DATASET EXCERPTS Block Start

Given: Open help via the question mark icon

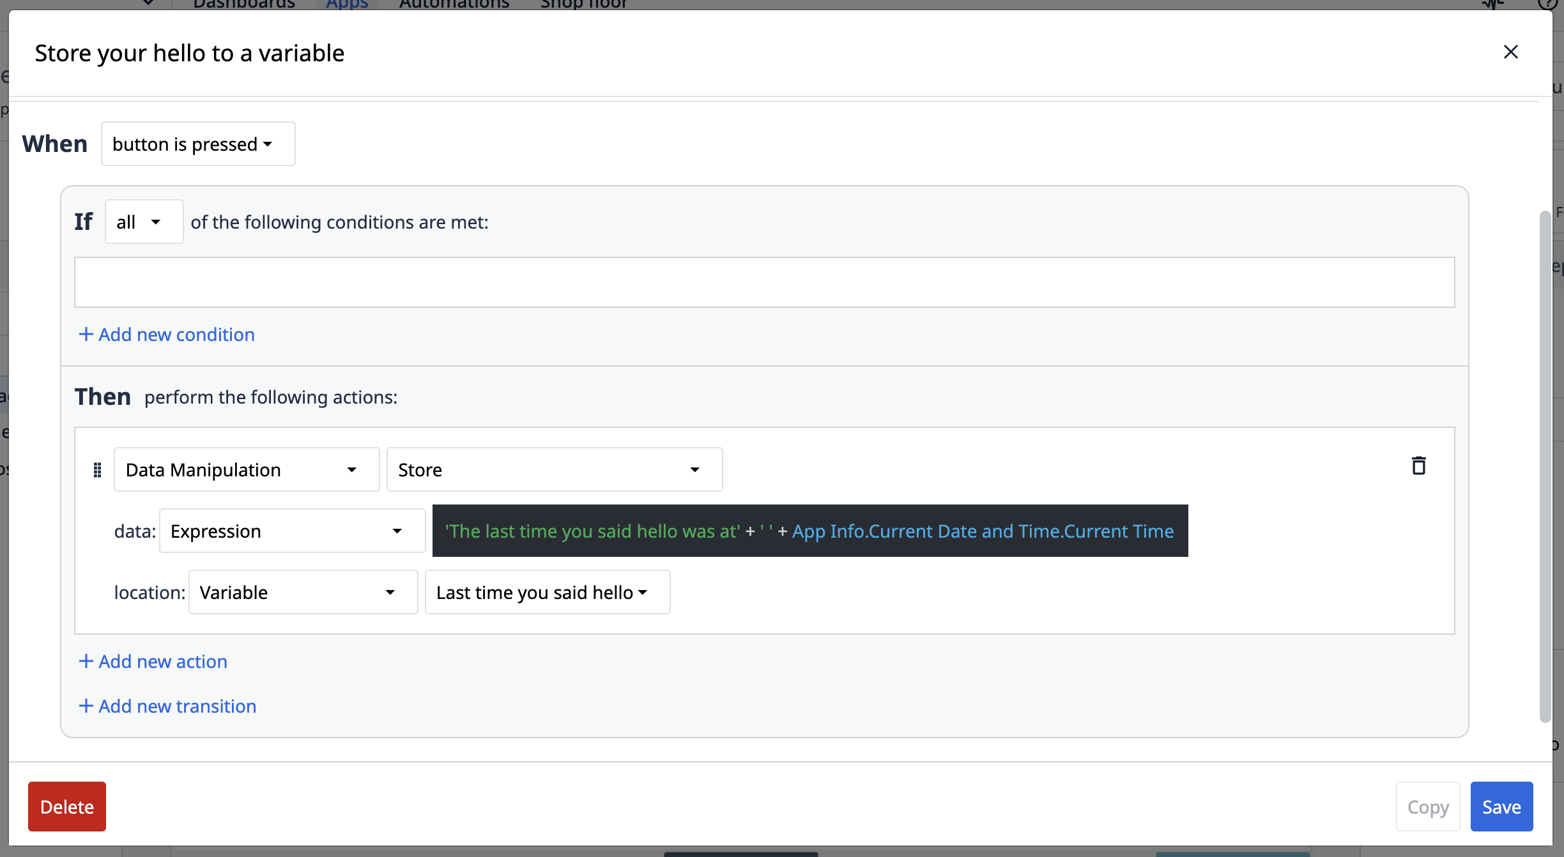Looking at the screenshot, I should point(1547,4).
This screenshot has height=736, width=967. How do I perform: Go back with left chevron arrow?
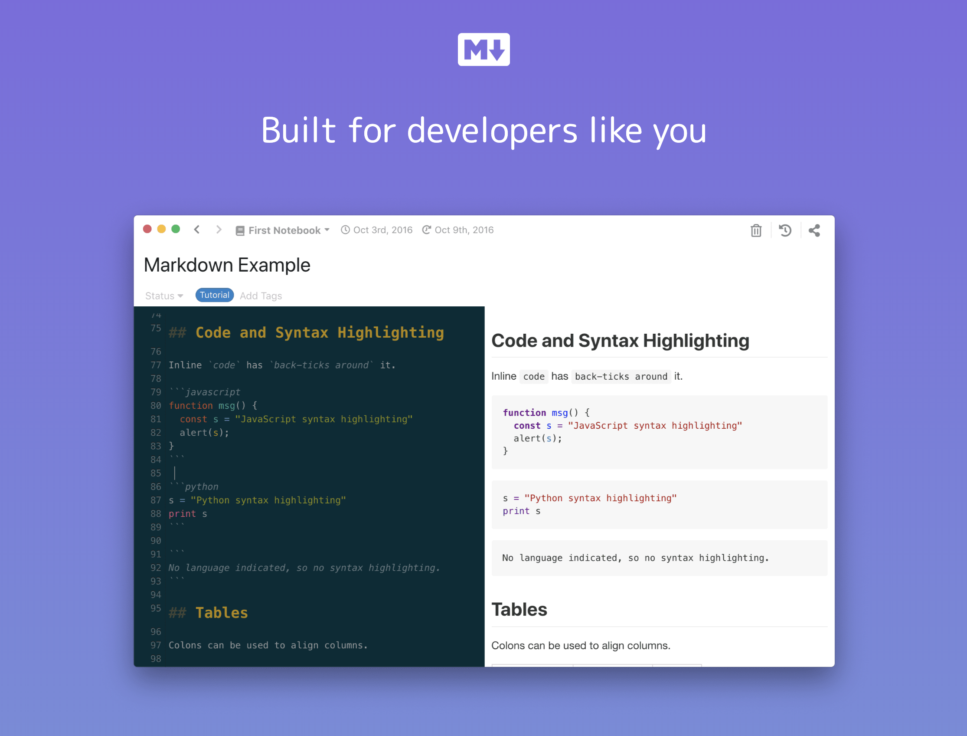click(x=197, y=230)
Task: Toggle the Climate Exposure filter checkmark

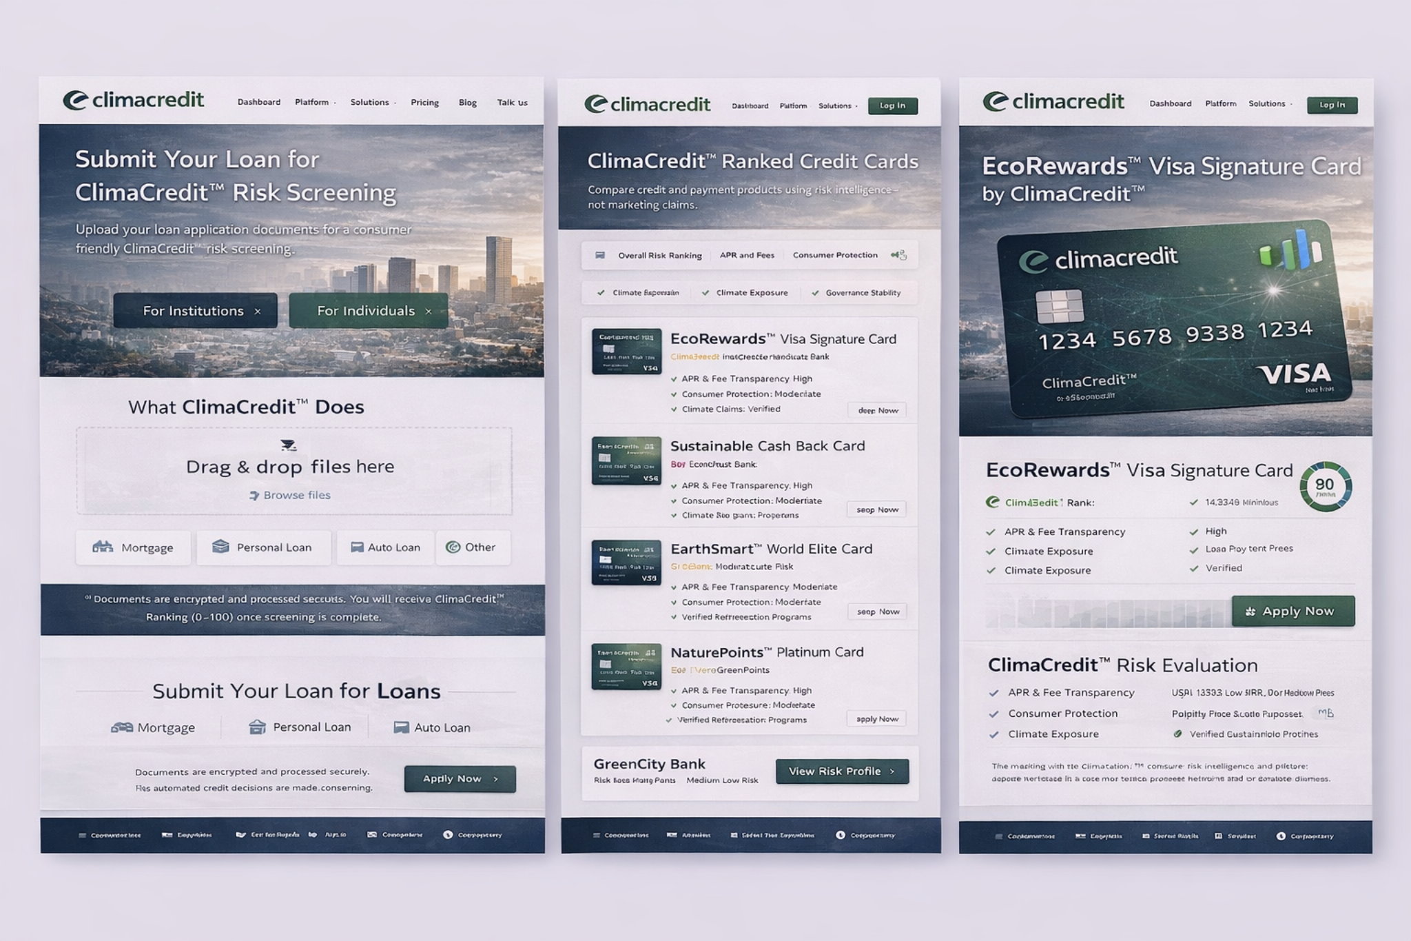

DATASET EXCERPTS Block End

What is needed is an exact repeat of every entry above, with the pictures left out.

** SOLUTION TO THIS PROBLEM **
Given: Open help via the question mark icon

Looking at the screenshot, I should point(1547,4).
This screenshot has height=736, width=967. How do I perform: Go back with left chevron arrow?
click(x=197, y=230)
Task: Toggle the Climate Exposure filter checkmark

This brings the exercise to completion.